#### Instructions:
a. According to the Måltid article, in what year was the album released?
b. Reproduce the Måltid article word for word, from "Måltid (Swedish for" up to and including "and Henrik Öberg.".
c. Carry on the Måltid article from the point where it stops.

#### Extract provided:
◇ ◇ ◇ ◇ ◇ ◇ ◇

Måltid (Swedish for Mealtime) is the second studio album by the Swedish progressive rock band Samla Mammas Manna. Released in 1973, the album features the line-up of Coste Apetrea, Hasse Bruniusson, 
Lars Hollmer, Lasse Krants, and Henrik Öberg.

Track listing 
Side one
 "Dundrets fröjder" - 10:43
 "Oförutsedd förlossning" - 3:10
 "Den återupplivade låten" - 5:53
Side two
 "Folkvisa i morse" - 2:07
 "Syster system" - 2:27
 "Tärningen" - 3:33
 "Svackorpoängen" - 3:11
 "Minareten" - 8:21
 "Værelseds tilbud" - 2:26
Bonus tracks on CD
 "Minareten II"

◇ ◇ ◇ ◇ ◇ ◇ ◇

#### Source information:
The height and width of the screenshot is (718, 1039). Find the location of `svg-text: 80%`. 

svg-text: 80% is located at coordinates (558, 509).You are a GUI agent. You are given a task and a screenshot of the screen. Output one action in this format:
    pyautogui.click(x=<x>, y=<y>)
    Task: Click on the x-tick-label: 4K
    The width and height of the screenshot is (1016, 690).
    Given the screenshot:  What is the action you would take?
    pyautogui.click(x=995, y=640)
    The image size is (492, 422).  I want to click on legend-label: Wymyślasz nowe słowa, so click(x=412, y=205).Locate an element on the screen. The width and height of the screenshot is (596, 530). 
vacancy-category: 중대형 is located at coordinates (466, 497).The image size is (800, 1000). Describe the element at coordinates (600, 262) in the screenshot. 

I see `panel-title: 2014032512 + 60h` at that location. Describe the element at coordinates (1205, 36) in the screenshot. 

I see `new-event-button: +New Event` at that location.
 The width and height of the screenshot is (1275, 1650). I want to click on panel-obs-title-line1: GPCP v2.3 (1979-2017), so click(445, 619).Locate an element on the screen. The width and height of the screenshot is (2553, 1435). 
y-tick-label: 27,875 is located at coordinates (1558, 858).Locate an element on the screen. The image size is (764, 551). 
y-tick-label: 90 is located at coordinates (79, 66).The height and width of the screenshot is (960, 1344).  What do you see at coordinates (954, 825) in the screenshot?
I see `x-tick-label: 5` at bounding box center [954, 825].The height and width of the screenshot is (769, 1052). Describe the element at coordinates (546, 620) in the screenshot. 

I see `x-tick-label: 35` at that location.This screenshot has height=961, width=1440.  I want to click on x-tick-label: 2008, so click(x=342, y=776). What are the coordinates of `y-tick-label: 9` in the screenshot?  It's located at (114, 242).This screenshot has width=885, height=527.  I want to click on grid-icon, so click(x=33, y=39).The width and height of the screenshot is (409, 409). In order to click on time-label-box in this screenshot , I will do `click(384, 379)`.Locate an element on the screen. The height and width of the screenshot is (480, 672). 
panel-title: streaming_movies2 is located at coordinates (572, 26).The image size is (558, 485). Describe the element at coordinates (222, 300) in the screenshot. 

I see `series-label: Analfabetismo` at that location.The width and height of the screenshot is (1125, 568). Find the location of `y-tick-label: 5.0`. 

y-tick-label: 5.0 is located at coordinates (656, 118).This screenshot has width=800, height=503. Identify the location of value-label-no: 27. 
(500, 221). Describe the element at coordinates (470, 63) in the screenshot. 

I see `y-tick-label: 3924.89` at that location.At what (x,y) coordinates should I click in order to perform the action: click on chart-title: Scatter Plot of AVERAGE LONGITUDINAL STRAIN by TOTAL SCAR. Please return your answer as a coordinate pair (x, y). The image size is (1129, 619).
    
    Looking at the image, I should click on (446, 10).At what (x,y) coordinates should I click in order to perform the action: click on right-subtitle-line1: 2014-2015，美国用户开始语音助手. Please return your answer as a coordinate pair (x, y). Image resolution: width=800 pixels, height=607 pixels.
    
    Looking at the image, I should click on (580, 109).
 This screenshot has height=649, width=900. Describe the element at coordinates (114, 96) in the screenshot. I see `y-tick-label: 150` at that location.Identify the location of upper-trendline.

◇ ◇ ◇ ◇ ◇ ◇ ◇

#### Answers for each item:
a. 1973

b.
Måltid (Swedish for Mealtime) is the second studio album by the Swedish progressive rock band Samla Mammas Manna. Released in 1973, the album features the line-up of Coste Apetrea, Hasse Bruniusson, 
Lars Hollmer, Lasse Krants, and Henrik Öberg.

c.
 "Circus Apparatha"
 "Probably the Probably"

Personnel 
 Coste Apetrea - guitars, vocals (except song 11) 
 Hasse Bruniusson - drums, percussion, backing vocals, glass 
 Lars Hollmer - acoustic & electric pianos, vocals 
 Lasse Krants – bass, vocals
 Henrik Öberg - congas (11)

Credits 
Engineered and mixed by Anders Lind.